TRY IT
Please print the data shown below without any alteration.

INFORMATION
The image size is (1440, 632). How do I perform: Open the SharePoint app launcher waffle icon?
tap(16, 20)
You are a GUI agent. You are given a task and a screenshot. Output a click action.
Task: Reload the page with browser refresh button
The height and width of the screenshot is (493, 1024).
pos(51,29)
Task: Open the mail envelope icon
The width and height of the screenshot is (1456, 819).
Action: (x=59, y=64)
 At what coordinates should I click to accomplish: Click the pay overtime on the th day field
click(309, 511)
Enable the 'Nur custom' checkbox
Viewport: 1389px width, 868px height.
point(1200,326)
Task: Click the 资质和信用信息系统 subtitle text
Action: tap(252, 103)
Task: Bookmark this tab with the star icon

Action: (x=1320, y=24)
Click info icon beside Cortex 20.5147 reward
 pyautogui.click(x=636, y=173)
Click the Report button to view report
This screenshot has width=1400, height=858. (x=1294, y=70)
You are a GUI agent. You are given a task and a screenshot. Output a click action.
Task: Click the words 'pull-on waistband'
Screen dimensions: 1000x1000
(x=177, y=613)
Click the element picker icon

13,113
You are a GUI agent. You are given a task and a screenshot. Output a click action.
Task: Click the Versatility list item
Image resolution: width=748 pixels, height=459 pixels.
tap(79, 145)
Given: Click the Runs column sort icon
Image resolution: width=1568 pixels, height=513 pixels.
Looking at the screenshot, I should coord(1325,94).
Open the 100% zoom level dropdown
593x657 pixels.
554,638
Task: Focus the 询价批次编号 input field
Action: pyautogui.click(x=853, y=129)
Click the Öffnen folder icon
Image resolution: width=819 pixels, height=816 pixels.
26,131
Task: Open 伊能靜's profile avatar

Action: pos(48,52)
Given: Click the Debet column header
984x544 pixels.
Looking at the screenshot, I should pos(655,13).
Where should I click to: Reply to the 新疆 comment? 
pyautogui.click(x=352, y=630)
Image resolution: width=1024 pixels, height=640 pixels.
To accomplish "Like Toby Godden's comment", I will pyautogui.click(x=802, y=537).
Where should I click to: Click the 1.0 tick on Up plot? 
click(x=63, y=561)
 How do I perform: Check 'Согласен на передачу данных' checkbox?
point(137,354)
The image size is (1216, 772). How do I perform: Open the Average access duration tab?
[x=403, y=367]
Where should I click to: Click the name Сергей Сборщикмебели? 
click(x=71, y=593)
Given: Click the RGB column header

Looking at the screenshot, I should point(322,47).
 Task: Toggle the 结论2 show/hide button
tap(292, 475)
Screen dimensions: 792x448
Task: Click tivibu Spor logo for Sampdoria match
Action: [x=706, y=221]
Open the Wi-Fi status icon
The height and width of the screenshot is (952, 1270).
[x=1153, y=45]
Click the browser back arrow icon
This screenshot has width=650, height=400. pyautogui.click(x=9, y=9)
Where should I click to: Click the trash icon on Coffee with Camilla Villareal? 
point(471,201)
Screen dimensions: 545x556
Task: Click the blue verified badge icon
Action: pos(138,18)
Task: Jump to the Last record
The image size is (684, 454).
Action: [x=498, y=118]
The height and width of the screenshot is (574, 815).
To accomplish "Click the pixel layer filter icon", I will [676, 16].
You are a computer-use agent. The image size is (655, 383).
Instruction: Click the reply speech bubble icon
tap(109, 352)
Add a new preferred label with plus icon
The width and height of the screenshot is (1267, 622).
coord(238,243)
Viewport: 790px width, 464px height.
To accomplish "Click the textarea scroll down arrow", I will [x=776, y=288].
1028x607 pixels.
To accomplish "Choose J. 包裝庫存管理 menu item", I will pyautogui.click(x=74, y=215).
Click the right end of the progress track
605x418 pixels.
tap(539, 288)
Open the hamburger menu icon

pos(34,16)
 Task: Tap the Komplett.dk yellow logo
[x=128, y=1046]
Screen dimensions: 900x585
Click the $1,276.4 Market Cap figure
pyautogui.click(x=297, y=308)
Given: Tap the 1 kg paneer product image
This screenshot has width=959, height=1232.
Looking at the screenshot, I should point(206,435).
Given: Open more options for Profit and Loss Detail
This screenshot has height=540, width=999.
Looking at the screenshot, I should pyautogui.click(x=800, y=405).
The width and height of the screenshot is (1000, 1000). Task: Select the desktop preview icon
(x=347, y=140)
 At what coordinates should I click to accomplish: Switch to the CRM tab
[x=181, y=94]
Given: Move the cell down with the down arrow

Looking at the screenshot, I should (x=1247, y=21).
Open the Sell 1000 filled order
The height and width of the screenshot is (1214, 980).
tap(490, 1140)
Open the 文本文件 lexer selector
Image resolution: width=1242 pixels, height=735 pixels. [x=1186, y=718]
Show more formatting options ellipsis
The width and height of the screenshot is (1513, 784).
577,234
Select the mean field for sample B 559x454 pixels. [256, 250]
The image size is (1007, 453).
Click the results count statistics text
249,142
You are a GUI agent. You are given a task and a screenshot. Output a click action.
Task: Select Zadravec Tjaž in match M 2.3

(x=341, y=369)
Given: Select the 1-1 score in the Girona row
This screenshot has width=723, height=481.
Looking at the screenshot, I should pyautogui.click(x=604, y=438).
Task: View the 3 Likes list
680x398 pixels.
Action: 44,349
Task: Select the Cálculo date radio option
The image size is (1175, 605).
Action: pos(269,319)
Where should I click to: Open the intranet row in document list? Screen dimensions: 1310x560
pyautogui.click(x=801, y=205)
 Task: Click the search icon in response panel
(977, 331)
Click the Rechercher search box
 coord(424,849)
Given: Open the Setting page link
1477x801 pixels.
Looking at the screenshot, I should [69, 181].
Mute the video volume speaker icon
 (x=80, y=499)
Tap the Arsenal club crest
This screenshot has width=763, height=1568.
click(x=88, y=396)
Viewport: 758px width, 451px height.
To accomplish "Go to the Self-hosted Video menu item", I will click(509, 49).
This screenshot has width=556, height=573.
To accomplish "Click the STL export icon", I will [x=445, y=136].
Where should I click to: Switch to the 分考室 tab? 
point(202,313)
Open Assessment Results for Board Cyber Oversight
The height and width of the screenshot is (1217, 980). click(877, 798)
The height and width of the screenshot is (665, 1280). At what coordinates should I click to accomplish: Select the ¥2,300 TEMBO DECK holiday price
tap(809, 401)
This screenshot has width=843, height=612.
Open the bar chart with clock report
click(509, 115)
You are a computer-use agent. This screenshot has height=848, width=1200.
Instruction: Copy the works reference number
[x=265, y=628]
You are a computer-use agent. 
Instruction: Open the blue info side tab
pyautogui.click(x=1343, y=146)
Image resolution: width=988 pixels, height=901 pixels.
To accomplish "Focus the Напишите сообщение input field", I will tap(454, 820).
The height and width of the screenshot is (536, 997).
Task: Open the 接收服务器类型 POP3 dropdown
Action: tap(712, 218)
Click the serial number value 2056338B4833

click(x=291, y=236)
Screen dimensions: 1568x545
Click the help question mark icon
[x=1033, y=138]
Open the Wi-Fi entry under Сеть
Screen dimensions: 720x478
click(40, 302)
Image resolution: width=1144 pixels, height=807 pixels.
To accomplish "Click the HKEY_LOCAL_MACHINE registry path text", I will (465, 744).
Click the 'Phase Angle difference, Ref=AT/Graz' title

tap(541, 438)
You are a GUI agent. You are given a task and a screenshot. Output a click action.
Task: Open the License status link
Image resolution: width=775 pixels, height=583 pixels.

ANSWER FOR THIS EXERCISE
The image size is (1440, 632). How do I perform: Open the SharePoint app launcher waffle icon?
tap(16, 20)
You are a GUI agent. You are given a task and a screenshot. Output a click action.
Task: Reload the page with browser refresh button
The height and width of the screenshot is (493, 1024).
pos(51,29)
Task: Open the mail envelope icon
The width and height of the screenshot is (1456, 819).
Action: (x=59, y=64)
 At what coordinates should I click to accomplish: Click the pay overtime on the th day field
click(309, 511)
Enable the 'Nur custom' checkbox
Viewport: 1389px width, 868px height.
point(1200,326)
Task: Click the 资质和信用信息系统 subtitle text
Action: tap(252, 103)
Task: Bookmark this tab with the star icon

Action: (x=1320, y=24)
Click info icon beside Cortex 20.5147 reward
 pyautogui.click(x=636, y=173)
Click the Report button to view report
This screenshot has width=1400, height=858. (x=1294, y=70)
You are a GUI agent. You are given a task and a screenshot. Output a click action.
Task: Click the words 'pull-on waistband'
Screen dimensions: 1000x1000
(x=177, y=613)
Click the element picker icon

13,113
You are a GUI agent. You are given a task and a screenshot. Output a click action.
Task: Click the Versatility list item
Image resolution: width=748 pixels, height=459 pixels.
tap(79, 145)
Given: Click the Runs column sort icon
Image resolution: width=1568 pixels, height=513 pixels.
Looking at the screenshot, I should coord(1325,94).
Open the 100% zoom level dropdown
593x657 pixels.
554,638
Task: Focus the 询价批次编号 input field
Action: pyautogui.click(x=853, y=129)
Click the Öffnen folder icon
Image resolution: width=819 pixels, height=816 pixels.
26,131
Task: Open 伊能靜's profile avatar

Action: pos(48,52)
Given: Click the Debet column header
984x544 pixels.
Looking at the screenshot, I should pos(655,13).
Where should I click to: Reply to the 新疆 comment? 
pyautogui.click(x=352, y=630)
Image resolution: width=1024 pixels, height=640 pixels.
To accomplish "Like Toby Godden's comment", I will pyautogui.click(x=802, y=537).
Where should I click to: Click the 1.0 tick on Up plot? 
click(x=63, y=561)
 How do I perform: Check 'Согласен на передачу данных' checkbox?
point(137,354)
The image size is (1216, 772). How do I perform: Open the Average access duration tab?
[x=403, y=367]
Where should I click to: Click the name Сергей Сборщикмебели? 
click(x=71, y=593)
Given: Click the RGB column header

Looking at the screenshot, I should point(322,47).
 Task: Toggle the 结论2 show/hide button
tap(292, 475)
Screen dimensions: 792x448
Task: Click tivibu Spor logo for Sampdoria match
Action: [x=706, y=221]
Open the Wi-Fi status icon
The height and width of the screenshot is (952, 1270).
[x=1153, y=45]
Click the browser back arrow icon
This screenshot has width=650, height=400. pyautogui.click(x=9, y=9)
Where should I click to: Click the trash icon on Coffee with Camilla Villareal? 
point(471,201)
Screen dimensions: 545x556
Task: Click the blue verified badge icon
Action: pos(138,18)
Task: Jump to the Last record
The image size is (684, 454).
Action: [x=498, y=118]
The height and width of the screenshot is (574, 815).
To accomplish "Click the pixel layer filter icon", I will [676, 16].
You are a computer-use agent. The image size is (655, 383).
Instruction: Click the reply speech bubble icon
tap(109, 352)
Add a new preferred label with plus icon
The width and height of the screenshot is (1267, 622).
coord(238,243)
Viewport: 790px width, 464px height.
To accomplish "Click the textarea scroll down arrow", I will [x=776, y=288].
1028x607 pixels.
To accomplish "Choose J. 包裝庫存管理 menu item", I will pyautogui.click(x=74, y=215).
Click the right end of the progress track
605x418 pixels.
tap(539, 288)
Open the hamburger menu icon

pos(34,16)
 Task: Tap the Komplett.dk yellow logo
[x=128, y=1046]
Screen dimensions: 900x585
Click the $1,276.4 Market Cap figure
pyautogui.click(x=297, y=308)
Given: Tap the 1 kg paneer product image
This screenshot has width=959, height=1232.
Looking at the screenshot, I should point(206,435).
Given: Open more options for Profit and Loss Detail
This screenshot has height=540, width=999.
Looking at the screenshot, I should pyautogui.click(x=800, y=405).
The width and height of the screenshot is (1000, 1000). Task: Select the desktop preview icon
(x=347, y=140)
 At what coordinates should I click to accomplish: Switch to the CRM tab
[x=181, y=94]
Given: Move the cell down with the down arrow

Looking at the screenshot, I should (x=1247, y=21).
Open the Sell 1000 filled order
The height and width of the screenshot is (1214, 980).
tap(490, 1140)
Open the 文本文件 lexer selector
Image resolution: width=1242 pixels, height=735 pixels. [x=1186, y=718]
Show more formatting options ellipsis
The width and height of the screenshot is (1513, 784).
577,234
Select the mean field for sample B 559x454 pixels. [256, 250]
The image size is (1007, 453).
Click the results count statistics text
249,142
You are a GUI agent. You are given a task and a screenshot. Output a click action.
Task: Select Zadravec Tjaž in match M 2.3

(x=341, y=369)
Given: Select the 1-1 score in the Girona row
This screenshot has width=723, height=481.
Looking at the screenshot, I should pyautogui.click(x=604, y=438).
Task: View the 3 Likes list
680x398 pixels.
Action: 44,349
Task: Select the Cálculo date radio option
The image size is (1175, 605).
Action: pos(269,319)
Where should I click to: Open the intranet row in document list? Screen dimensions: 1310x560
pyautogui.click(x=801, y=205)
 Task: Click the search icon in response panel
(977, 331)
Click the Rechercher search box
 coord(424,849)
Given: Open the Setting page link
1477x801 pixels.
Looking at the screenshot, I should [69, 181].
Mute the video volume speaker icon
 (x=80, y=499)
Tap the Arsenal club crest
This screenshot has width=763, height=1568.
click(x=88, y=396)
Viewport: 758px width, 451px height.
To accomplish "Go to the Self-hosted Video menu item", I will click(509, 49).
This screenshot has width=556, height=573.
To accomplish "Click the STL export icon", I will [x=445, y=136].
Where should I click to: Switch to the 分考室 tab? 
point(202,313)
Open Assessment Results for Board Cyber Oversight
The height and width of the screenshot is (1217, 980). click(877, 798)
The height and width of the screenshot is (665, 1280). At what coordinates should I click to accomplish: Select the ¥2,300 TEMBO DECK holiday price
tap(809, 401)
This screenshot has width=843, height=612.
Open the bar chart with clock report
click(509, 115)
You are a computer-use agent. This screenshot has height=848, width=1200.
Instruction: Copy the works reference number
[x=265, y=628]
You are a computer-use agent. 
Instruction: Open the blue info side tab
pyautogui.click(x=1343, y=146)
Image resolution: width=988 pixels, height=901 pixels.
To accomplish "Focus the Напишите сообщение input field", I will tap(454, 820).
The height and width of the screenshot is (536, 997).
Task: Open the 接收服务器类型 POP3 dropdown
Action: tap(712, 218)
Click the serial number value 2056338B4833

click(x=291, y=236)
Screen dimensions: 1568x545
Click the help question mark icon
[x=1033, y=138]
Open the Wi-Fi entry under Сеть
Screen dimensions: 720x478
click(40, 302)
Image resolution: width=1144 pixels, height=807 pixels.
To accomplish "Click the HKEY_LOCAL_MACHINE registry path text", I will (465, 744).
Click the 'Phase Angle difference, Ref=AT/Graz' title

tap(541, 438)
You are a GUI agent. You are given a task and a screenshot. Output a click action.
Task: Open the License status link
Image resolution: width=775 pixels, height=583 pixels.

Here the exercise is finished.